In my acting conservatory (which ran Monday-Friday, four hours a day), I struggled with showing up to class and going on as normal when anti-Asian hate crimes tripled that year. After the Atlanta Spa Shooting, the studio—spearheaded by their only Asian employee—decided to create a support group for their students of color. I didn’t go. I asked them why there needed to be a separate space for us to process our feelings, when the issue was the white and instructors students being oblivious about race.
Why is the onus on us, again and again, to bend and cater when the issue is—and always has been—the white powers that be?
Why, in order for progress to be made, does the burden of change fall on the people who suffers the most under whiteness?
This award season was bleak to me, despite Everything Everywhere All At Once sweeping major categories. I wrote an op-ed for Teen Vogue on how distressing it is to hear Michelle Yeoh, Ke Huy Quan, the Daniels, etc give speech after speech about how they preserved. Quan almost quit acting because no one would give him a job. He still lives in fear that history will repeat itself. Their triumph is bittersweet because it’s not a story about how they conquered; it’s a history lesson in how Hollywood has actively tried to erase us.

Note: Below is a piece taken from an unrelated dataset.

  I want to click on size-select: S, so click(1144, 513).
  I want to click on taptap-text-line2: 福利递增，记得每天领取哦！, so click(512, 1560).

“We feel like to be successful, we have to suffer,” Roach said to The Cut. For the Yeohs and Quans of the world to get their moment in the sun, they must first have to be dismissed, belittled, excluded, and tormented. I am tired of these narratives; I no longer want to romanticize this idea that our calling is in the overcoming. I want institutions like Hollywood, like the fashion world, like the United States of America, to stop clapping for our resilience and instead just move out of the way for a change.
I used to worry more about being palatable. The immigrant nature in me still craves acceptance, or at least the illusion of it. Even when I write about race, there’s a part of my brain that fears how powerful white people in my network will react. But the centering of their feelings is the very status quo that I want to dismantle. Roach is leaving styling because there was no one to protect him (a sentiment that breaks my heart). For all his contributions, he was left vulnerable against these systems of whiteness and those who safeguard it.
And that in itself is the hardest, most liberating truth: institutions will not free us.
In 2023, I made a resolution to give up this idea of reformation. I do not care to be on the inside where power is—I have been in those rooms and it is four bleak walls, no different than a prison. At 26, I do not dream of being Atlas with his mountain on his back, holding the sky from falling. Instead, I will dedicate my labor to building new land and creating a village with the people I love, who have never been prioritized under the old world order. Like Roach, I am no longer stretching myself to meet my oppressors at their half-way point of their guilt and humanity.
If the mountain wants to move, it will have to come to me.